Bullying occurs among children higher up on the social ladder, according to new research

Bullying occurs among children higher up on the social ladder, according to new research

As children move up the social ladder, bullying increases, according to a new report.

Gaining popularity in school can lead to bullying, according to recent research. The study has found that kids who are popular but not at the top of the popularity ladder are frequently subjected to bullying.

Robert Faris, the study’s lead author and associate professor at the University of California, Davis, explains, “The traditional pattern of bullying is pretty well established: the kids who are being picked on are vulnerable in some way. They’ve violated the unwritten rules of high school life.” He continues, “It turns out that as kids are increasing their status they’re also becoming more attractive as targets for their rivals.”

Faris notes that a child’s risk of being bullied increases by 25 percent as he or she continues to climb the popularity ladder. The new paper, which was published in the journal American Sociological Association, includes references to these students by Faris and his colleagues as the “unnoticed victims of school-based aggression: popular students near the hub of school social life, hidden in plain sight.”

The researchers relied on data from over 4,200 students in grades eight, nine, and ten throughout the 2004 to 2005 school year.

Not only did researchers find that the students who were becoming more popular were bullied more, but that they were more sensitive to the effects of bullying. Such students reported higher rates of depression, anger, and anxiety, along with lower rates of feeling central to their own social groups.

Study results show that the children’s risk of being bullied increased when they were trying to climb up the social ladder in order to fit in better with their peers.
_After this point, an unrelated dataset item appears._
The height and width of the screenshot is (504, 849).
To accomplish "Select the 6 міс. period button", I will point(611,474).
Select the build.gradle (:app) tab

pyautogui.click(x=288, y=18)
Faris explains, “As social status increases, the involvement in aggression – both as perpetrator and now as victims – also tends to go up until they get to the very top, when things start to reverse.”

The study concluded that girls are more likely to be subject to this type of bullying. The highest incidences of bullying occurred among girls, but boys were more likely to target girls who were climbing social rungs rather than boys who were doing the same.